Teens using social media at risk of sexual predators

Another week has passed, and three more defendants have been charged by the U.S. Attorney’s Office with producing or receiving child pornography. A 13-year-old girl murdered in Virginia. These and other cases share the common trait of alleged predators luring and manipulating children over social media.

It’s common to see teenagers attached to their cellphones throughout the day. Everyone knows that today’s device is a powerful Internet access tool capable of connecting users to others throughout the world. Most parents seriously underestimate the frequency with which their children are exposed to sexually explicit texts and photographs.

According to one university study, 20 to 30 percent of teens will send or receive sexually explicit texts. Seventy percent of teenage girls will be asked to send a naked picture. As our investigations demonstrate, such requests come from both peers and predators seeking contact with vulnerable youth.

Neither denial nor ignorance provides any protection for children caught up in a perfect storm of technology and vulnerability.

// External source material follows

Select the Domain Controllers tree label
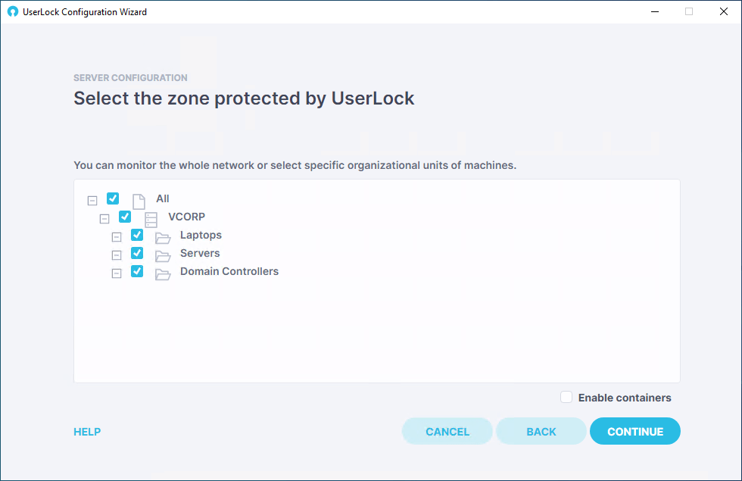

Rather, safety lies in constant parent/child communication, and adult education and familiarity with computer applications, teen realities and even language.

As Internet dangers have multiplied, parents today must be as conversant in discussing “bytes and bits” as they are in discussing the “birds and bees.” Kids are warned to avoid strangers, but they also need to know that strangers lurk online and online messages and photographs can be preserved forever. Not hitting “send” is the best defense against future regret.

I urge parents to take full advantage of parental controls to monitor usage, media activity and who their child is contacting. Learn to detect vault applications and icons used to conceal explicit videos and photographs.

Finally, know the common social media sites and terminology used. Some are shocked when they discover what the code words and symbols being used by their children really mean.

Being a teen can be exciting and difficult. Today’s technology and social media enhance both realities. By becoming a technology expert, parents and adults help children navigate these challenges before our office gets involved.